(Entries for pointing to words and elements)
:::::
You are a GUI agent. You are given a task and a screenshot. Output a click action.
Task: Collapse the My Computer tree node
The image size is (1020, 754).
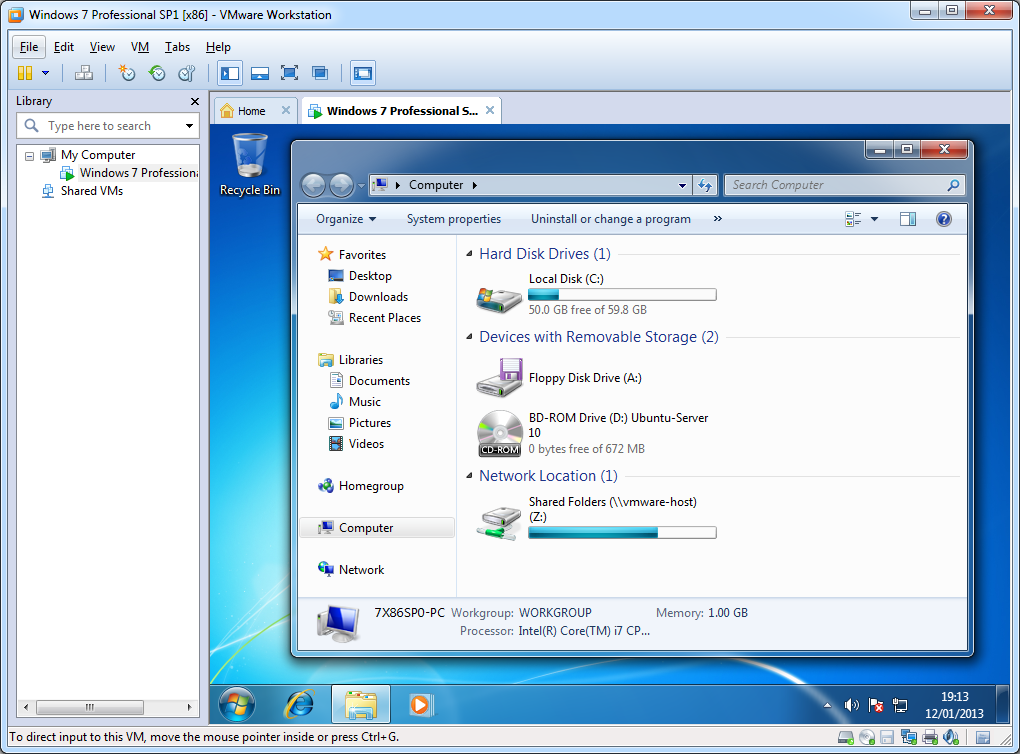[x=29, y=156]
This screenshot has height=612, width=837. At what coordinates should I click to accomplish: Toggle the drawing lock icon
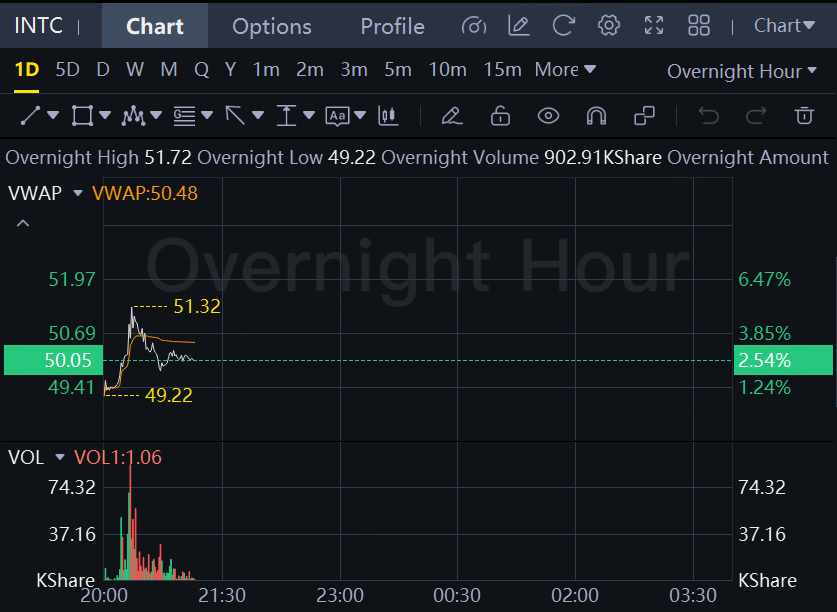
:::::
# [Instructions for the task]
Write out every line of the material above word for word, and leave the pictures out.

# [Solution]
You are a GUI agent. You are given a task and a screenshot. Output a click action.
Task: Collapse the My Computer tree node
The image size is (1020, 754).
[x=29, y=156]
This screenshot has height=612, width=837. At what coordinates should I click to accomplish: Toggle the drawing lock icon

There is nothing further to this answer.